#### What you have to do
Reproduce the items word for word, starting at the line that contains "Where should I click to: Click" and continuing through the end of the items, with both ends included. Leave the pictures out of your output.

— start of Information supplied —

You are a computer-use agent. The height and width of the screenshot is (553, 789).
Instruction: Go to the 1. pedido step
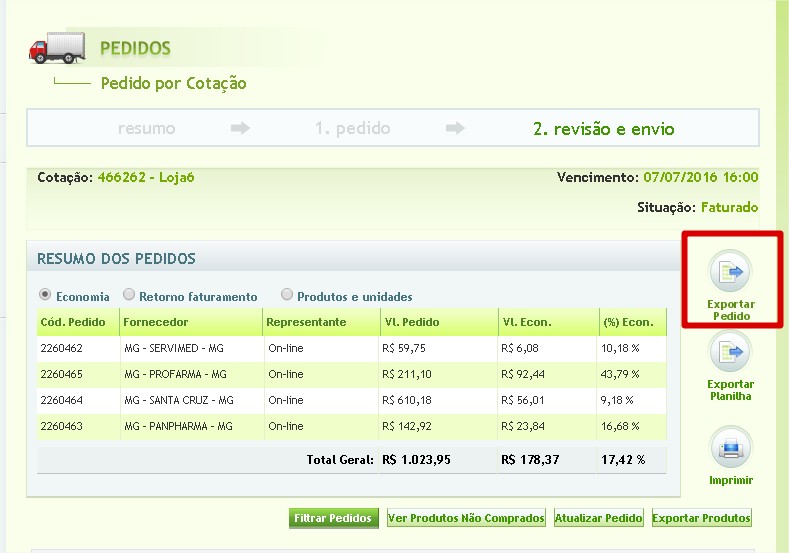click(x=352, y=128)
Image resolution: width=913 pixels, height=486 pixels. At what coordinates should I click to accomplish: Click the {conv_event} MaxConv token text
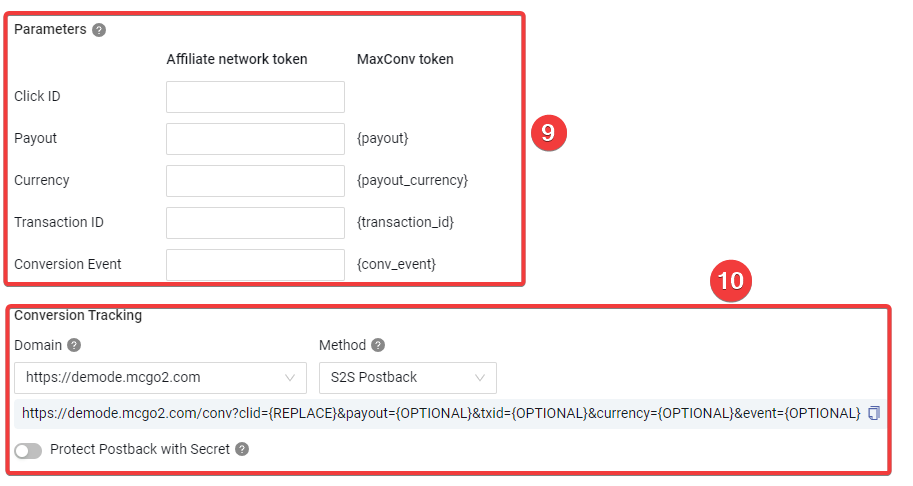pyautogui.click(x=396, y=264)
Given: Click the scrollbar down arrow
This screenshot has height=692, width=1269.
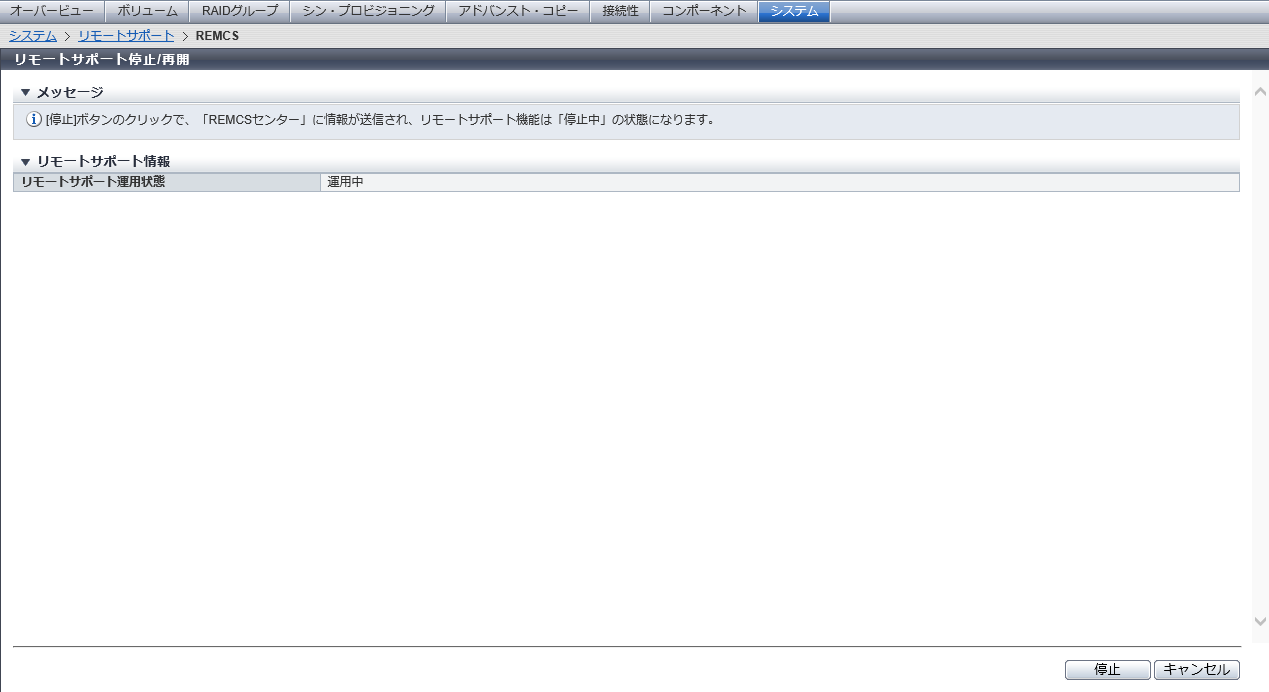Looking at the screenshot, I should click(x=1260, y=621).
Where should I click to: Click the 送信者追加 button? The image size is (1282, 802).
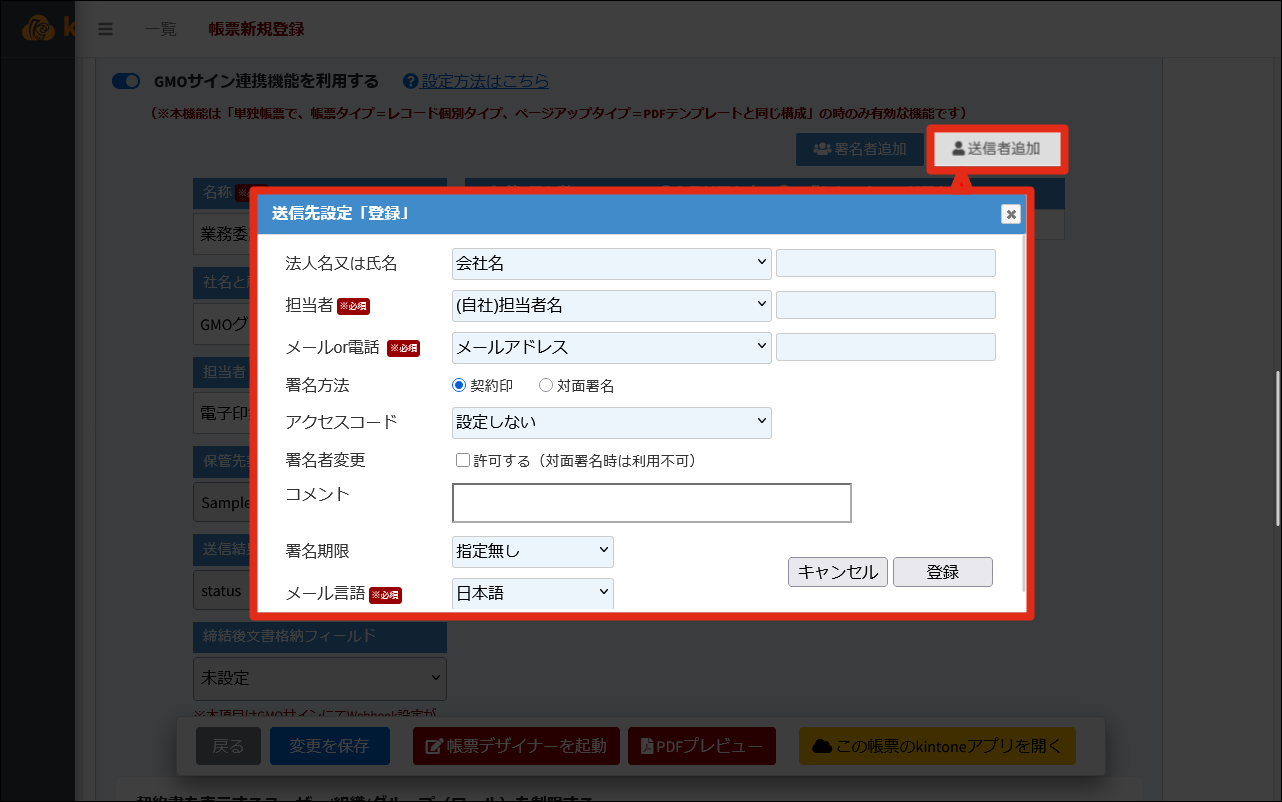(x=996, y=149)
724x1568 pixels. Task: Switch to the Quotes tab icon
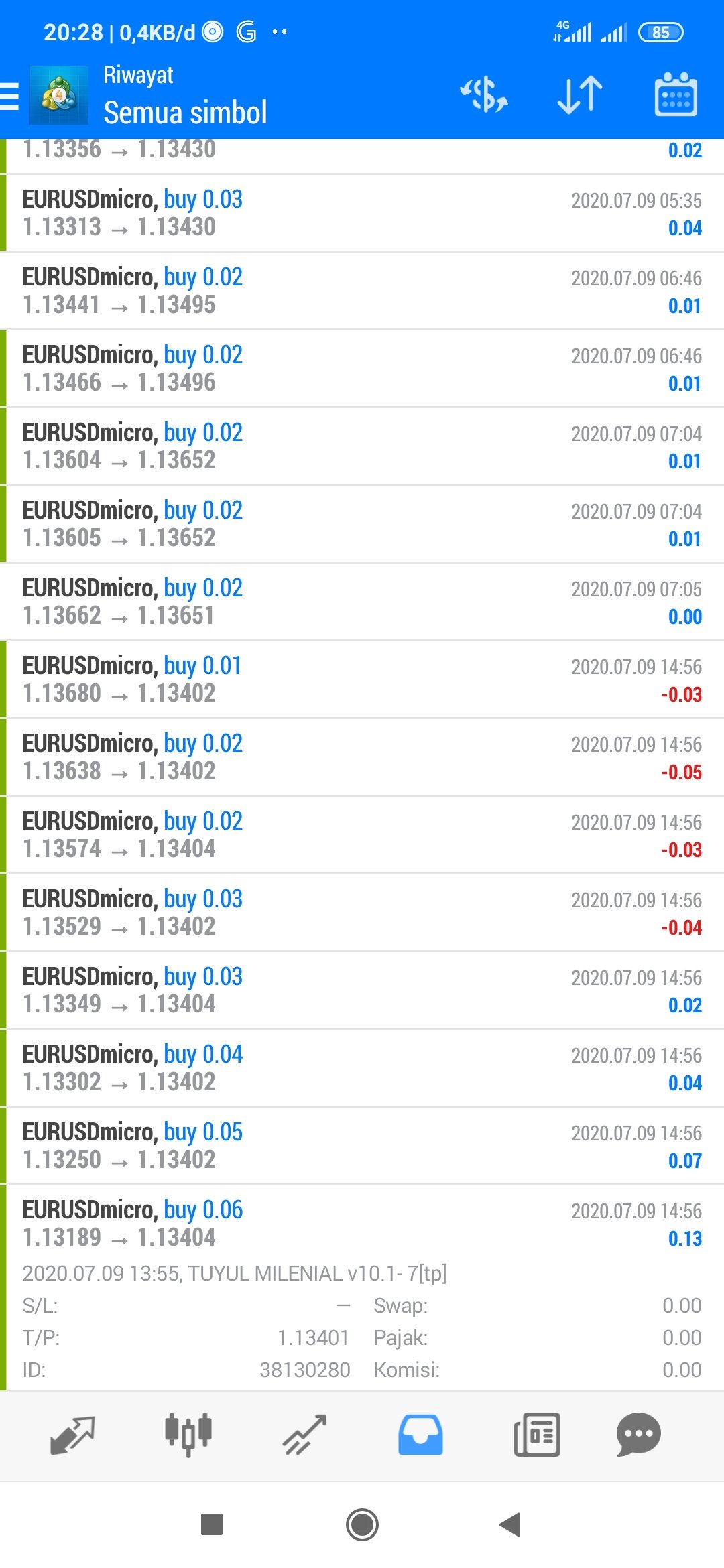click(72, 1435)
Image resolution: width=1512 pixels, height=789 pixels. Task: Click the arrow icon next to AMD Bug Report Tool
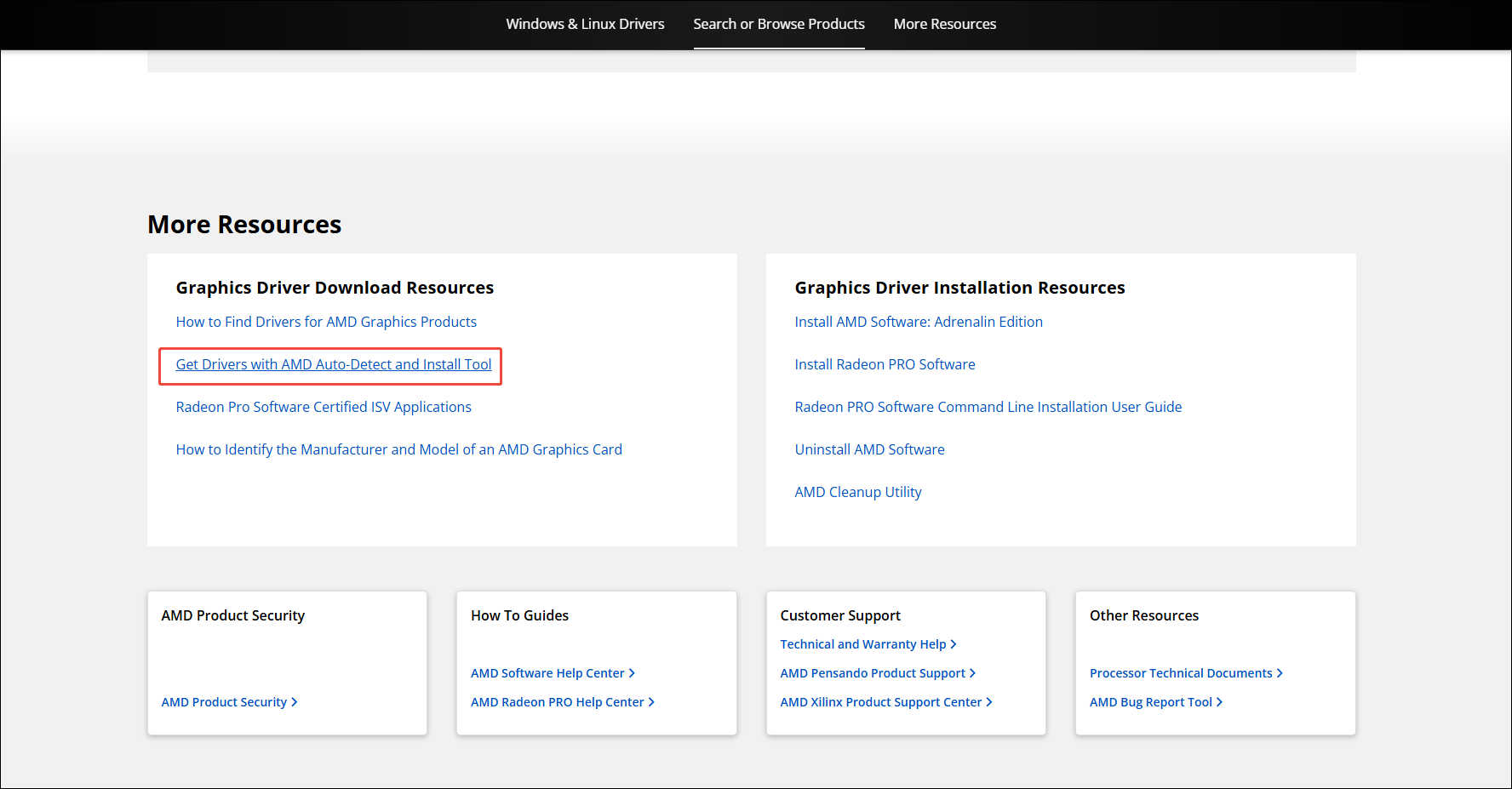[x=1219, y=701]
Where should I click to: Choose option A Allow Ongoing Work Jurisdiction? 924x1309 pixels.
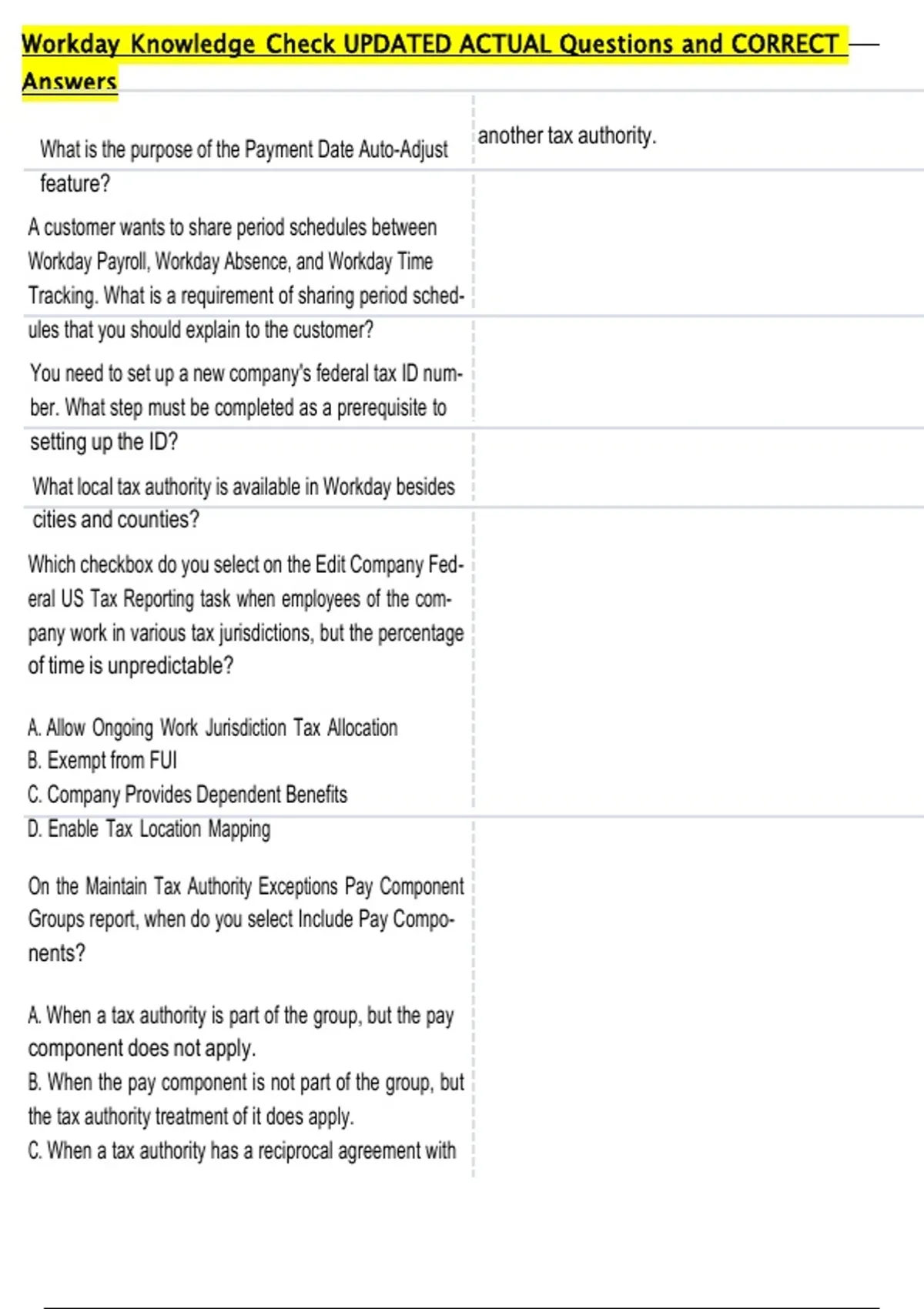pyautogui.click(x=213, y=728)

— end of Information supplied —

#### Finished task
Where should I click to: Click the 送信者追加 button? The image size is (1282, 802).
(x=996, y=149)
724x1568 pixels. Task: Switch to the Quotes tab icon
click(72, 1435)
Image resolution: width=1512 pixels, height=789 pixels. Task: Click the arrow icon next to AMD Bug Report Tool
[x=1219, y=701]
Where should I click to: Choose option A Allow Ongoing Work Jurisdiction? 924x1309 pixels.
pyautogui.click(x=213, y=728)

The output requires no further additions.